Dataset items
=== Begin Enclosure ===
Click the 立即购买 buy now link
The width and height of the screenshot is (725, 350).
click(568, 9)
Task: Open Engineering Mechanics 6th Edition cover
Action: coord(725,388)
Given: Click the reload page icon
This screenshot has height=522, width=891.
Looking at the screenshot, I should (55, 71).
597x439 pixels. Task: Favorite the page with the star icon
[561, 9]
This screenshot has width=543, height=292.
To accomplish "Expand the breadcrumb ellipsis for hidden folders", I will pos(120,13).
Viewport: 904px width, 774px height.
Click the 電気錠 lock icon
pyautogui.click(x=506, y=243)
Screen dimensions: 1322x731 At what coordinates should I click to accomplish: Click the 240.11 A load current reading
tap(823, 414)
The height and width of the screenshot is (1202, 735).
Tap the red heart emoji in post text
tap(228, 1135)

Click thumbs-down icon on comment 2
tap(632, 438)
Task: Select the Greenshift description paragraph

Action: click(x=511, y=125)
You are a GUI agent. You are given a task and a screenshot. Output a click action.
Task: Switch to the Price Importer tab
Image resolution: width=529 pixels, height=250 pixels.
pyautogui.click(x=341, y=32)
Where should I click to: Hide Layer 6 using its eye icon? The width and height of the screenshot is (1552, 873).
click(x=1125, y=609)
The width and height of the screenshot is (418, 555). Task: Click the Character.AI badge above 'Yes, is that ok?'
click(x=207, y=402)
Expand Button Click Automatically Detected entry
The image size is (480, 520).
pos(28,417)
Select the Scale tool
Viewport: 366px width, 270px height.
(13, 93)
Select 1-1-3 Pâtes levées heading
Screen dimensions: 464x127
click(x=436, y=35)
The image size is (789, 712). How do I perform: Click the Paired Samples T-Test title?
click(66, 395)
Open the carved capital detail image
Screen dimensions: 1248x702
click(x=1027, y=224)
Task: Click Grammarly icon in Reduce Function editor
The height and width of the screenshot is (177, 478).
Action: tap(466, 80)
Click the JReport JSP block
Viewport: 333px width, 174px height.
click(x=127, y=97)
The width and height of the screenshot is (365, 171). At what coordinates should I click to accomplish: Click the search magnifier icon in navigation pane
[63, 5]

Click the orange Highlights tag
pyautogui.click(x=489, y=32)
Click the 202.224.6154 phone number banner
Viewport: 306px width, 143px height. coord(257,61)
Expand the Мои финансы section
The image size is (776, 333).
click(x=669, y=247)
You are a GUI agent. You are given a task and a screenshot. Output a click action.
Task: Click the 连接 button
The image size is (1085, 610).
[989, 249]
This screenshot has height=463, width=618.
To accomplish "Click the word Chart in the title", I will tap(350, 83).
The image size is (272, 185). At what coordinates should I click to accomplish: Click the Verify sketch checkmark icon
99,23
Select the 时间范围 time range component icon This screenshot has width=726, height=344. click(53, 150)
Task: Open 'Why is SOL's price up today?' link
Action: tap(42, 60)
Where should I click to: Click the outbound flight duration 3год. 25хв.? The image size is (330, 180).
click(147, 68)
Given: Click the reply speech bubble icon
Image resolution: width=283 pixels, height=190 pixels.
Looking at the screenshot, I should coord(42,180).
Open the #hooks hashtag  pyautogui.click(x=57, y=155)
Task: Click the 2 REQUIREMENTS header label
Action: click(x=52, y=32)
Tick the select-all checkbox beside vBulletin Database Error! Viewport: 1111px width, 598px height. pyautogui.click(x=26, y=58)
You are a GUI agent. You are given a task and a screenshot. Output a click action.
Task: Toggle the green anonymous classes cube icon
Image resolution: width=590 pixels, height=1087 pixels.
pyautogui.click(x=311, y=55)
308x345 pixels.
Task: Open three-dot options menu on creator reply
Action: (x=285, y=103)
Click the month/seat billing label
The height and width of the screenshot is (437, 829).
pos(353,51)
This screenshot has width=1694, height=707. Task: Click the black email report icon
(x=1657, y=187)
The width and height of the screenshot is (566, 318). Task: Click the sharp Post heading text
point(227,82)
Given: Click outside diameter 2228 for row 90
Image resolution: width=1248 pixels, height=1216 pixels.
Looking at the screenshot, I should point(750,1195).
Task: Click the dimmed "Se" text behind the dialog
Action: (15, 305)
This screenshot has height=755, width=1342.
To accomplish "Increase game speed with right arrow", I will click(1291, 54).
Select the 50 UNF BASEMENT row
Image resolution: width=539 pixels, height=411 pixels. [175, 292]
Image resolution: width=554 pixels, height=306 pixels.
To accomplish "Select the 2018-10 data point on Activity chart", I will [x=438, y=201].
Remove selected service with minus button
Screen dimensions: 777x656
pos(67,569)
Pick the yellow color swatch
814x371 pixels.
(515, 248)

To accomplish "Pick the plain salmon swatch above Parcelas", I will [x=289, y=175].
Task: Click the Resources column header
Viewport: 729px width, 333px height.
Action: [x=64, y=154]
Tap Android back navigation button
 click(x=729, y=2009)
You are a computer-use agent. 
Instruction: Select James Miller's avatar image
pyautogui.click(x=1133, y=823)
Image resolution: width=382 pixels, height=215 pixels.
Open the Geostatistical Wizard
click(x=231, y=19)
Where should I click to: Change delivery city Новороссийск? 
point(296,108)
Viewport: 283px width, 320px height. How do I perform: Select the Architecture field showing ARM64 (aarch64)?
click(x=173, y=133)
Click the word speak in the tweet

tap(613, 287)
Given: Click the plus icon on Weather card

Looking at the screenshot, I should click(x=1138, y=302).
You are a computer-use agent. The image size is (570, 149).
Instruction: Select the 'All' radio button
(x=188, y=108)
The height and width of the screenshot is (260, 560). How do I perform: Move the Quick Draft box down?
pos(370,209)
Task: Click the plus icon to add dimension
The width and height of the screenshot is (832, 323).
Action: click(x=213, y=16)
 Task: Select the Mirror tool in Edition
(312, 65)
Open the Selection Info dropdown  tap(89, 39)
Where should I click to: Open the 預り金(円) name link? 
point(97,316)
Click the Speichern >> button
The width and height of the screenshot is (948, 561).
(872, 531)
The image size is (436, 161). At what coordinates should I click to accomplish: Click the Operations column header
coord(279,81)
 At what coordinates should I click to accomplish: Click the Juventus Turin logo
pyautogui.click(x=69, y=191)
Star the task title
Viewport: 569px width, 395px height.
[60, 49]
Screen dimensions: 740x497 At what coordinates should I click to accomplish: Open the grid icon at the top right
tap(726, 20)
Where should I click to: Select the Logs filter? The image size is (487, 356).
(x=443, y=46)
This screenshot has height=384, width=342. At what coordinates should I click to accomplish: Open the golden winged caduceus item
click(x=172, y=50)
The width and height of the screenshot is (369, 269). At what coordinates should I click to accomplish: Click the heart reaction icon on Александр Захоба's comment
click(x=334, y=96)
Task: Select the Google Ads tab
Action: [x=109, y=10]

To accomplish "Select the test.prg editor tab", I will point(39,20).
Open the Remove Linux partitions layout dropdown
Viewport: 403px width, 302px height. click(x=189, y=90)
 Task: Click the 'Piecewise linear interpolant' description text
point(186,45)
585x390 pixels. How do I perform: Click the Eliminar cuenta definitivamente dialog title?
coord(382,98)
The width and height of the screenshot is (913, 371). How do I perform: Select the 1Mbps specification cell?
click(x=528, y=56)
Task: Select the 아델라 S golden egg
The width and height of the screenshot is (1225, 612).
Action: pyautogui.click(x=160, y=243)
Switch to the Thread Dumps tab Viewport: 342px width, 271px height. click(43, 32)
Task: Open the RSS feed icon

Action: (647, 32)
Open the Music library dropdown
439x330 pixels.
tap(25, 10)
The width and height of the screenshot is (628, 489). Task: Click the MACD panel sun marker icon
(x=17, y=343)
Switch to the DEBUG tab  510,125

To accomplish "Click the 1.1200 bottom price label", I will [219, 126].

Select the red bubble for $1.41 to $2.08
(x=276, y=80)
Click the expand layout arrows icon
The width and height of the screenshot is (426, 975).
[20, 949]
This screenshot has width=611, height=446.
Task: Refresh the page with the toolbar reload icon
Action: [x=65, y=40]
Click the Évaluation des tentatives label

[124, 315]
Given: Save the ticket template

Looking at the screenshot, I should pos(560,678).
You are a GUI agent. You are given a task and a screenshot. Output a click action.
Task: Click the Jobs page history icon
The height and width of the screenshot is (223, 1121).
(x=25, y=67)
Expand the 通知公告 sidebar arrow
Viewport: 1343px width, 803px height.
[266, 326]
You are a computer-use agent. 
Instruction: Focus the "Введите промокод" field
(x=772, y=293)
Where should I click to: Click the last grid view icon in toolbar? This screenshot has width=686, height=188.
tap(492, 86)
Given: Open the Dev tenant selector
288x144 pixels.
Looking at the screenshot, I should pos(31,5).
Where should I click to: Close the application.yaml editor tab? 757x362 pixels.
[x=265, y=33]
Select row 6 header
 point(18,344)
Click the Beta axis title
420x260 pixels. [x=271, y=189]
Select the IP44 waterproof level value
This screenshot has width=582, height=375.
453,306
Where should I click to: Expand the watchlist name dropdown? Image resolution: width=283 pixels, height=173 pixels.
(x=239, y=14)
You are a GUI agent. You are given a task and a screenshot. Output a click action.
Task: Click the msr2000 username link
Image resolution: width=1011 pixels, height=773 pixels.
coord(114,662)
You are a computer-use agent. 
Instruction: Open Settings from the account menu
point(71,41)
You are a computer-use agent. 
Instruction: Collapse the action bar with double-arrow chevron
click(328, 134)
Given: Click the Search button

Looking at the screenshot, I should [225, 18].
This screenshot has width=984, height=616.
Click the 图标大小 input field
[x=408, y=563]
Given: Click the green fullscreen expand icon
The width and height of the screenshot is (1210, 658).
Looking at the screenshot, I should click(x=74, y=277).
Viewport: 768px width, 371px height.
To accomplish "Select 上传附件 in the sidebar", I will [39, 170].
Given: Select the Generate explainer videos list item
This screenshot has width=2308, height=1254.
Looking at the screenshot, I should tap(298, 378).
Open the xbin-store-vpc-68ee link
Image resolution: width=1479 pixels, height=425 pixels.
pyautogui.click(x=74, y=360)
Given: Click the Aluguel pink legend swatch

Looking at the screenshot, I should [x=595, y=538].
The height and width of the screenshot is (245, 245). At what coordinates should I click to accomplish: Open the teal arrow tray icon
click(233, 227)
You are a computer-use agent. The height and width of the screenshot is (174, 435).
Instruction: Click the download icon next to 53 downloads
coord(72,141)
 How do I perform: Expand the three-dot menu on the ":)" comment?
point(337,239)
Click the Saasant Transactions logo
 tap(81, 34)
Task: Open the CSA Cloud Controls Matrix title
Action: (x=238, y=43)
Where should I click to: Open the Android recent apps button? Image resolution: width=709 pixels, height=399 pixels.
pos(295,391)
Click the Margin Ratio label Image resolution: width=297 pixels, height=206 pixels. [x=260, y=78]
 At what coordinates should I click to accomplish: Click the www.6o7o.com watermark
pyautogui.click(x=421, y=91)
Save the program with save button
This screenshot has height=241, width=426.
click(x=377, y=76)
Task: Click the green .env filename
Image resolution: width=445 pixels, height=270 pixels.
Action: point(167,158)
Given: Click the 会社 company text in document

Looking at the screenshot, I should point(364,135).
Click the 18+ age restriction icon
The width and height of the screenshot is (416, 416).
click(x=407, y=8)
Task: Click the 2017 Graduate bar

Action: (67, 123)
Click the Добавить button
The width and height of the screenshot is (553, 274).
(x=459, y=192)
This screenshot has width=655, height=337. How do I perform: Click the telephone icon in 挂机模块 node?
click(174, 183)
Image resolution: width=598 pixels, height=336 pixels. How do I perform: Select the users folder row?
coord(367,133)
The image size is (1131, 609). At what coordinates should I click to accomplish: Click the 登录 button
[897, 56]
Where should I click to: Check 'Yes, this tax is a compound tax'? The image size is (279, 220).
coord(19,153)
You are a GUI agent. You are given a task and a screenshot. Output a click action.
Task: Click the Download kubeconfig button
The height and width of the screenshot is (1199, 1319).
=== End Enclosure ===
AIM OF THE EXERCISE: Using the records above, copy word for word the line with "This screenshot has height=463, width=618.", the line with "Tick the select-all", and every line between them.

TASK RESULT:
This screenshot has height=463, width=618.
To accomplish "Click the word Chart in the title", I will tap(350, 83).
The image size is (272, 185). At what coordinates should I click to accomplish: Click the Verify sketch checkmark icon
99,23
Select the 时间范围 time range component icon This screenshot has width=726, height=344. click(53, 150)
Task: Open 'Why is SOL's price up today?' link
Action: tap(42, 60)
Where should I click to: Click the outbound flight duration 3год. 25хв.? The image size is (330, 180).
click(147, 68)
Given: Click the reply speech bubble icon
Image resolution: width=283 pixels, height=190 pixels.
Looking at the screenshot, I should coord(42,180).
Open the #hooks hashtag  pyautogui.click(x=57, y=155)
Task: Click the 2 REQUIREMENTS header label
Action: click(x=52, y=32)
Tick the select-all checkbox beside vBulletin Database Error! Viewport: 1111px width, 598px height. pyautogui.click(x=26, y=58)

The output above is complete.